Papillomavirus e cancro alla cervice: il legame

I virus del papillomavirus umano (HPV) sono un gruppo di più di 150 virus correlati, così chiamati perché alcuni causano papillomi, più comunemente noti come verruche. Alcuni tipi di papillomavirus crescono solo sulla pelle, mentre altri crescono sulle membrane delle mucose, come la bocca, la gola o la vagina.

Tutti i tipi di papillomavirus sono diffusi attraverso il contatto. Oltre 40 tipi di papillomavirus possono essere trasmessi, in particolare, attraverso il contatto sessuale. La maggior parte delle persone sessualmente attive sono infettate da uno o più di questi tipi di papillomavirus in un momento della loro vita. Almeno una dozzina di questi tipi sono noti causare il cancro.
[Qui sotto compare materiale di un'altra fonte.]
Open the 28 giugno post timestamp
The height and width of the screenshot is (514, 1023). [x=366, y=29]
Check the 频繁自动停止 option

Sebbene le infezioni da papillomavirus siano molto comuni, il cancro causato dal papillomavirus non lo è. La maggior parte delle persone infette da papillomavirus non svilupperà un cancro correlato all’infezione. Inoltre, nella maggior parte delle persone il sistema immunitario del corpo controlla l’infezione da papillomavirus o lo libera da esso nel corso del tempo.

Le infezioni da papillomavirus  delle mucose possono causare verruche genitali, ma di solito non hanno sintomi. Non ci sono farmaci efficaci o altri trattamenti una volta contratto il papillomavirus, ad eccezione della rimozione o della distruzione delle cellule notoriamente infette.
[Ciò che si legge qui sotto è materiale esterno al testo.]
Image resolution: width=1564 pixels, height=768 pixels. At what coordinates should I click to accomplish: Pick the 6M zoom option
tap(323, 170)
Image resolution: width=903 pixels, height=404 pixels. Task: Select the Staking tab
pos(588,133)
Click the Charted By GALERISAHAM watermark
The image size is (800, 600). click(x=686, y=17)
Alcuni tipi di papillomavirus sono la causa principale del cancro alla cervice uterina, che è il secondo cancro più comune tra le donne in tutto il mondo. Il cancro della cervice è diventato molto meno comune in Paesi come gli Stati Uniti dove il Pap test è stato ampiamente disponibile già da molti anni.

Questo test può mostrare i cambiamenti pre-cancerosi nelle cellule della cervice uterina che potrebbero essere causati dall’infezione da papillomavirus. Tali cellule modificate possono venire distrutte o rimosse, se necessario. Ciò può impedire al cancro di svilupparsi. I medici possono ora anche fare un test per il papillomavirus, il quale può dire loro se una donna è ad alto rischio per tale cancro.

Tuttavia, quasi tutte le donne con cancro alla cervice mostrano segni di infezione da papillomavirus nei test di laboratorio, ma la maggior parte delle donne infette da papillomavirus non svilupperanno il cancro alla cervice. Anche se i medici possono esaminare le donne per vedere se hanno il papillomavirus, non esiste alcun trattamento diretto al papilloma virus in sé. Se il papillomavirus causa la crescita di cellule anormali, queste cellule possono comunque essere rimosse o distrutte.

I papilloma virus hanno un ruolo anche nel causare alcuni tumori del pene, dell’ano, della vagina e della vulva. Inoltre, sono legati ad alcuni tumori della bocca e della gola, come ad es. quello della lingua e delle tonsille. Ancora una volta, anche se i papilloma virus  sono stati collegati a questi tumori, la maggior parte delle persone infette da papillomavirus non sviluppa mai questi tumori. Inoltre, i tumori vaginali, vulvalici, del pene e dell’ano sono meno comuni del cancro della cervice.

Gli uomini che hanno rapporti sessuali con altri uomini possono avere un rischio maggiore di cancro anale. Altre infezioni genitali possono aumentare il rischio che il papillomavirus provochi il cancro. I principali fattori di rischio per il papillomavirus sono gli stessi che per l’infezione genitale e orale. Avere un numero elevato di partner sessuali aumenta la probabilità di contrarre un’infezione.

Come per le infezioni da papillomavirus che causano tumori della cervice, l’utilizzo di un preservativo può ridurre il rischio di diffusione del virus. Altri fattori possono aumentare il rischio di tumori connessi con il papillomavirus. Ad esempio, le donne che fumano hanno un rischio più elevato di cancro della cervice rispetto a quelli che non fumano. Si pensa che le donne che fumano hanno maggiori probabilità di avere un’infezione da papillomavirus e sono meno capaci di eliminare l’infezione.

Oggi sono disponibili vaccini per proteggere dall’infezione dai principali tipi di papillomavirus che causano il cancro. Questi vaccini sono approvati per l’uso in giovani donne e maschi dall’età di 9 anni, e sono somministrati come una serie di iniezioni. Possono essere utilizzati solo per prevenire l’infezione: non fermano e non aiutano a trattare un’infezione esistente.

Per essere più efficace, il vaccino deve essere somministrato prima che una persona diventi sessualmente attiva (cioè abbia rapporti sessuali con un’altra persona). La prima vaccinazione da papillomavirus è raccomandata anche oltre i 26 anni per gli uomini che hanno rapporti sessuali con altri uomini e per le persone con sistemi immunitari indeboliti (ad es. per infezione da HIV).